═════ Material for this task
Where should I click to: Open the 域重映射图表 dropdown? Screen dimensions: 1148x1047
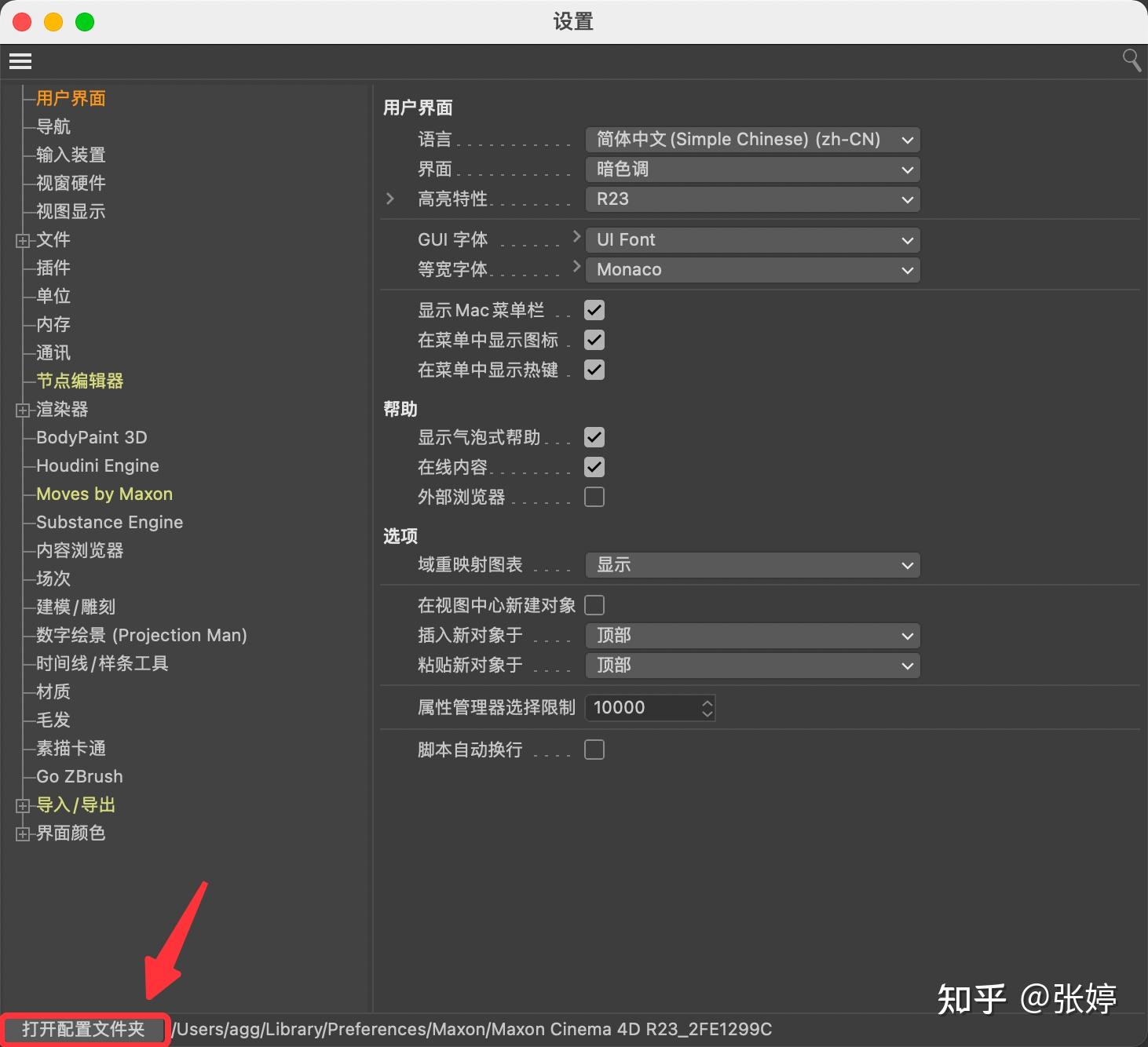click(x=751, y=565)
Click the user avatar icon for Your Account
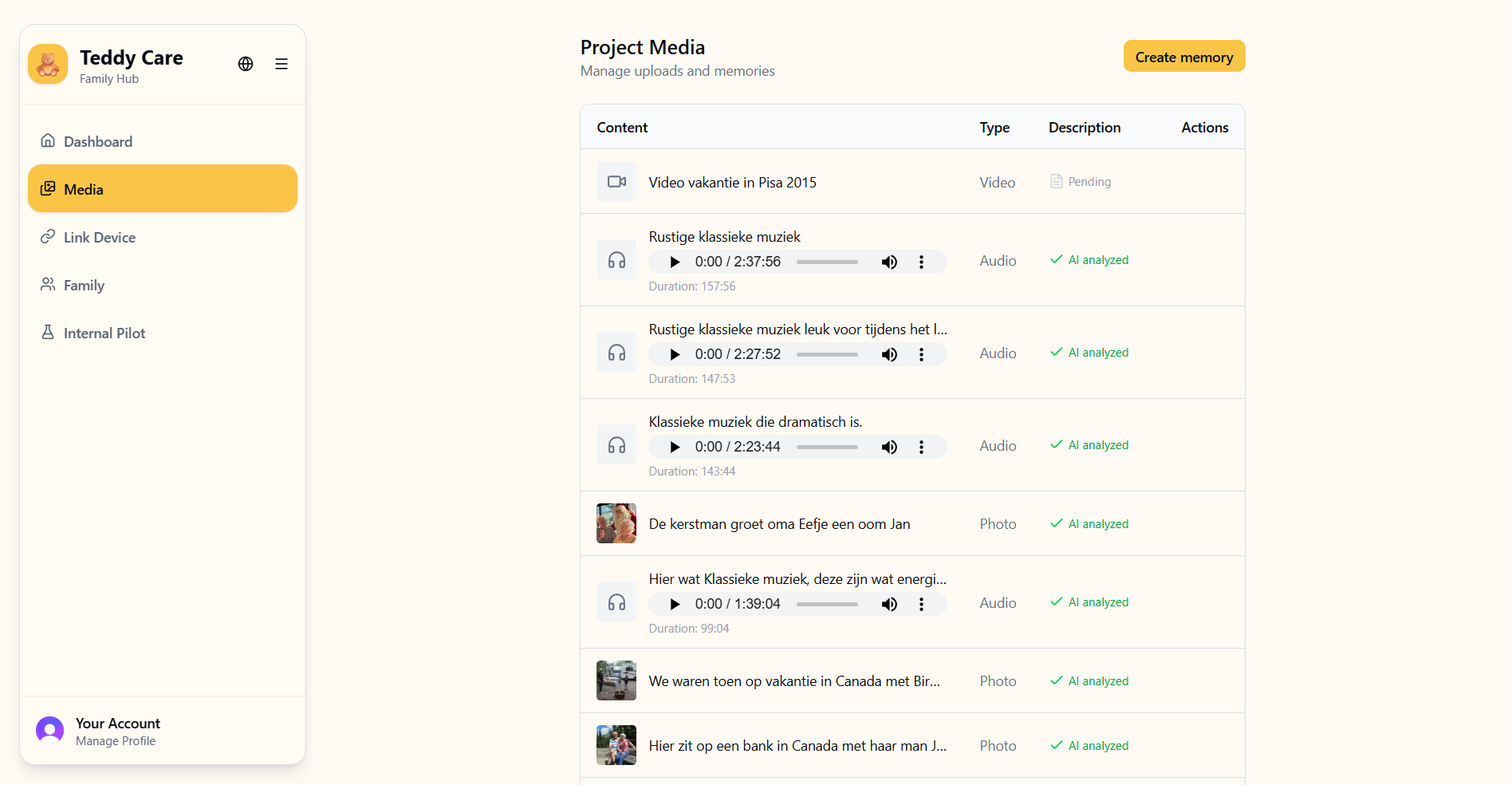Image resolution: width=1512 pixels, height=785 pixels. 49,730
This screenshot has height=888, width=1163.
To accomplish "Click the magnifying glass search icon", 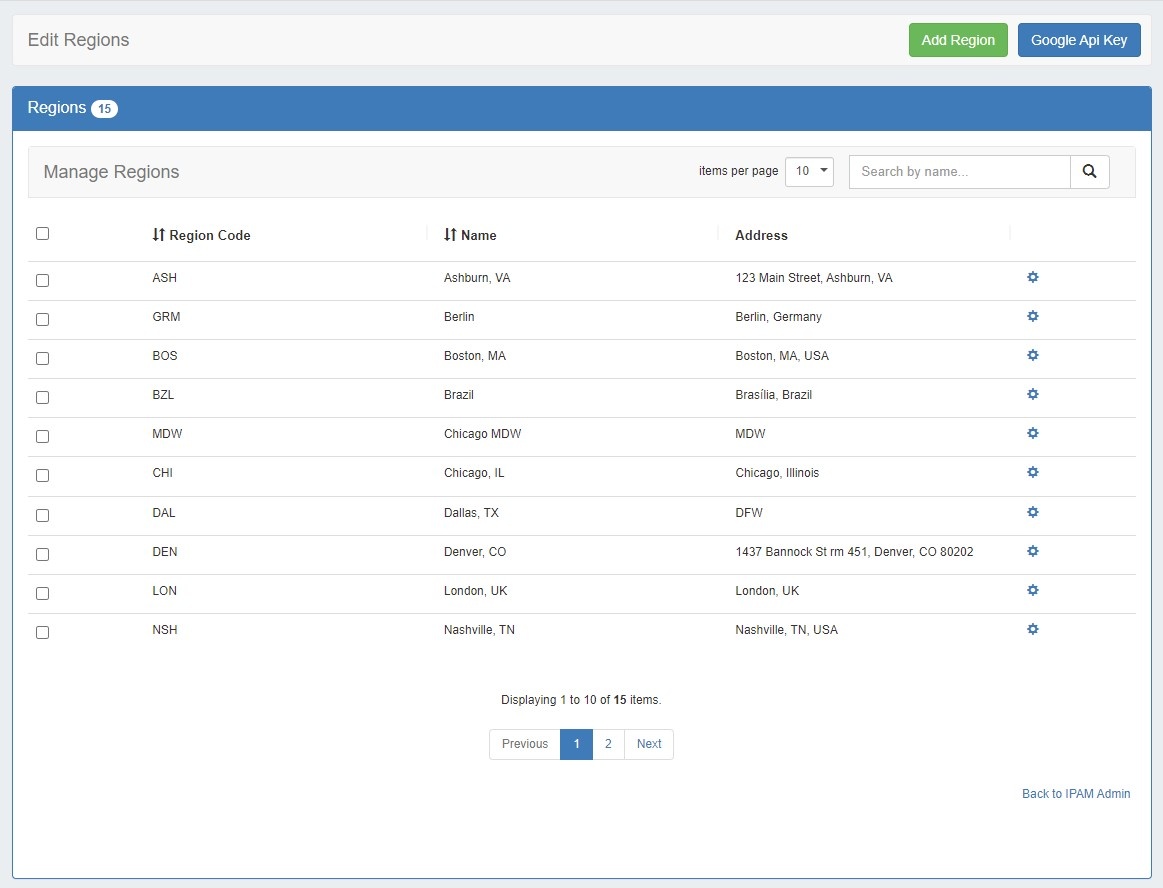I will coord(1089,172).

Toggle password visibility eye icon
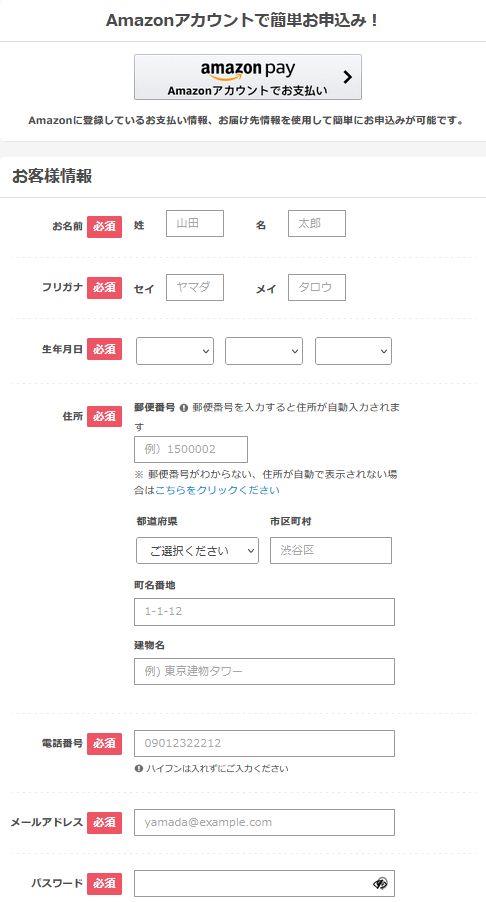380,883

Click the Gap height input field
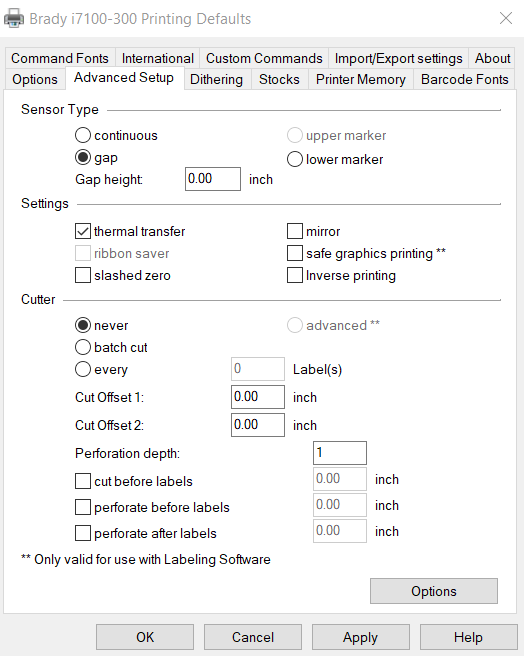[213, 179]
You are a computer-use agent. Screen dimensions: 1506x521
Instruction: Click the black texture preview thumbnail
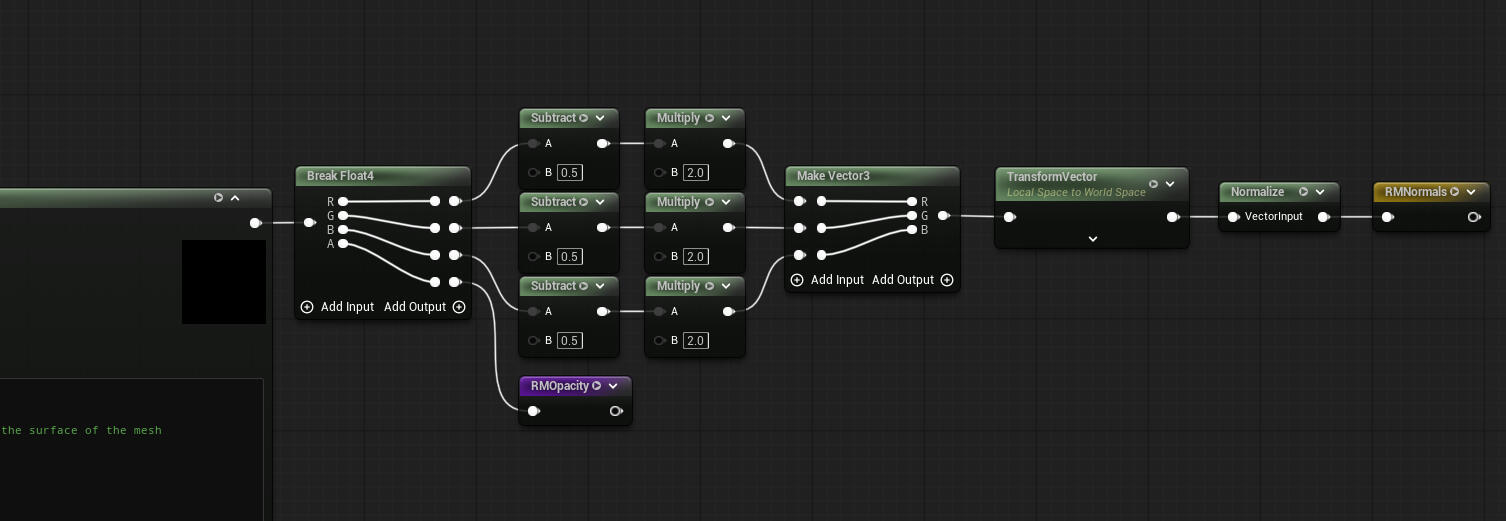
══════════
= Work task =
The answer is the run of lines from the one with "You are a computer-use" through the final line of the data, copied exactly, and nothing else; no pictures.

= Response below =
You are a computer-use agent. Screen dimensions: 1506x521
Instruction: Click the black texture preview thumbnail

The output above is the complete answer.